China is set to release a comprehensive batch of economic data for October, which will give clues on the initial effects of the monetary stimulus measures recently introduced by the government. Investors will be closely tracking these figures to assess how effectively the stimulus is supporting the economy.
Key data releases include industrial production, retail sales, new yuan loans, housing prices, the unemployment rate, as well as both consumer and producer inflation rates.
China’s annual inflation rate eased to 0.3% in October 2024, down from 0.4% in September and below expectations, marking the ninth consecutive month of consumer inflation but the lowest since June, indicating rising deflation risks despite Beijing’s stimulus measures.
Meanwhile, producer prices fell by 2.9% year-on-year, exceeding the expected 2.5% drop, continuing a 25-month deflationary trend that points to persistently weak domestic demand despite ongoing government support.
Along with the economic data, there will be close attention on Beijing’s recent decision to carry out a CNY 10 trillion debt swap with local governments. This move aims to ease fiscal pressure and boost growth. The swap is generating considerable interest as it is expected to impact China’s fiscal policies and debt management in the future.
In Japan, the economic spotlight will be on the Q3 GDP estimates, which are expected to show a slowdown in economic growth, reflecting the challenges of managing inflation and external economic pressures.
Investors will also be keeping an eye on Japan’s current account balance and the Bank of Japan’s (BoJ) Summary of Economic Opinions, which could provide further insight into the central bank’s view of the economy and its future monetary policy stance.

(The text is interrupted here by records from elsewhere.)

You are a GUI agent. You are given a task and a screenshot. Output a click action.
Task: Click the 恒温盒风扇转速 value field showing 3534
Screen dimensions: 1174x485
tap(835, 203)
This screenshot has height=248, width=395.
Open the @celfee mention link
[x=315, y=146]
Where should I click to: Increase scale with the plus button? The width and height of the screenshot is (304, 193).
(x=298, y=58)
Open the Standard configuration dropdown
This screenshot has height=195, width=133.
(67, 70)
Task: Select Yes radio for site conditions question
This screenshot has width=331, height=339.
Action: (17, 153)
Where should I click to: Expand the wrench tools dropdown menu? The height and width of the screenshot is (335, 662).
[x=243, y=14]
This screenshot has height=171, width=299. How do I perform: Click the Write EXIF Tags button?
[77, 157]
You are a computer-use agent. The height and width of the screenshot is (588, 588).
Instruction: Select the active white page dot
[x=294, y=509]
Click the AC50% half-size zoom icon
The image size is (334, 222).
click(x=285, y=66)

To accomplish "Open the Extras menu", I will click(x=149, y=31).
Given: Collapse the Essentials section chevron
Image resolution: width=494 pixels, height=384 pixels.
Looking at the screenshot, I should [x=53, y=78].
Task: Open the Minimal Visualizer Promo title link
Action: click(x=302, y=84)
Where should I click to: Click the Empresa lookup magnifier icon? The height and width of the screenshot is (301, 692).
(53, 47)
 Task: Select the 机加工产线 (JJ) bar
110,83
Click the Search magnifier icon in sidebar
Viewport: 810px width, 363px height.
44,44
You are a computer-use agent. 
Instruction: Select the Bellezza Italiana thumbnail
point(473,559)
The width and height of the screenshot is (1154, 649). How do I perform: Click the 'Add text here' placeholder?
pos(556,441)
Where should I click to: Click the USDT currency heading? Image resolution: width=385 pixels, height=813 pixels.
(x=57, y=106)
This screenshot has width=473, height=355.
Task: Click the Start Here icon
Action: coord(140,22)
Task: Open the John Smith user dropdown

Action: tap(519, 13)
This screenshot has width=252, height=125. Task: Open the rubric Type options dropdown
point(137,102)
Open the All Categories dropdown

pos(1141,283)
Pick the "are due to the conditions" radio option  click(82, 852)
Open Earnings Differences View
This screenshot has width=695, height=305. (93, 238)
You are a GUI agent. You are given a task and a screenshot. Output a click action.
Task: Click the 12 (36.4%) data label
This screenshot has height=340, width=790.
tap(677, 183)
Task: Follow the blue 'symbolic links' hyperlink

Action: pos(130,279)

India will experience a busy week of economic data releases, with the inflation rate for October expected to rise further, potentially testing the Reserve Bank of India’s (RBI) upper tolerance limit. Along with inflation, India will update key metrics such as industrial production and its trade balance, giving a picture of the country’s economic trajectory.
In South Korea, the unemployment rate will be released, which offers a snapshot of labor market conditions.
In Australia, all eyes will be on consumer sentiment surveys from Westpac and business confidence surveys from NAB.
Investors will also be watching for updates on Australia’s labor market data for October, as any signs of weakness could influence expectations about the Reserve Bank of Australia’s monetary policy stance.